橋姫(はしひめ)
本文が短かったため、覚(本話の前半部分)と橋姫(本話の後半部分)を結合しました。内容には変わりありませんが、話数が変化しています。申し訳ありません。※題名は内容に即した方を引き継いでいます。
誠曰く「夕襲の国」は昔、別の名前があったという。しかしある時一人の異世界人が迷い込んでから、世界の状態が変わってしまった。
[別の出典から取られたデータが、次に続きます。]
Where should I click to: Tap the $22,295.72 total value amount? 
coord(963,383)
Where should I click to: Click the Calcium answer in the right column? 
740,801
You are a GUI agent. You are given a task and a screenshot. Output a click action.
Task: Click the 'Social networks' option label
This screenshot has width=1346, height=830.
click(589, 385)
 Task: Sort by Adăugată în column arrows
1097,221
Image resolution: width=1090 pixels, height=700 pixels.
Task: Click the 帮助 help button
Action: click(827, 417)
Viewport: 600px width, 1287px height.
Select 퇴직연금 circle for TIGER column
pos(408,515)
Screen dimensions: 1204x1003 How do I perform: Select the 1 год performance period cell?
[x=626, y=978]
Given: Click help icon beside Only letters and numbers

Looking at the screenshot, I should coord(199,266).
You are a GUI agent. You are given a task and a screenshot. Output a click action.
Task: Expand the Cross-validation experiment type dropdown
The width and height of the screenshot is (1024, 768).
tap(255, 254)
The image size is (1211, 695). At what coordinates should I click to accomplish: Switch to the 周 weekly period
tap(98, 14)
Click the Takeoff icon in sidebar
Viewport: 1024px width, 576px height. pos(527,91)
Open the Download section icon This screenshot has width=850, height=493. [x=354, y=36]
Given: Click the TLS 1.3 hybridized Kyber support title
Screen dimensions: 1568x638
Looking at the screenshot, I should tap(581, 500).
「その時迷い込んだのが若い男で、おそらく大正・昭和時代の人間だったんだと思う。どんな因果関係でこの世界に来てしまったのかはわからないけど」
「どうしてわかるの?」
「ここの伝承を調べたんだ。洋服に関しての記述がそれほどなかった。ってことは、大体この国の人と同じようなものを着ていたんじゃないかと思う。確証はないけど」
調べた、ということは随分前からこの世界に来ているのだろうか。色々質問事項はあったけれど、とりあえずは夕襲の国について聞くのが先決と思い、話の先を促した。
「初めは帰る方法を模索していたらしいんだけど……まぁ、愛着が湧いたみたいで、結局残ることになった。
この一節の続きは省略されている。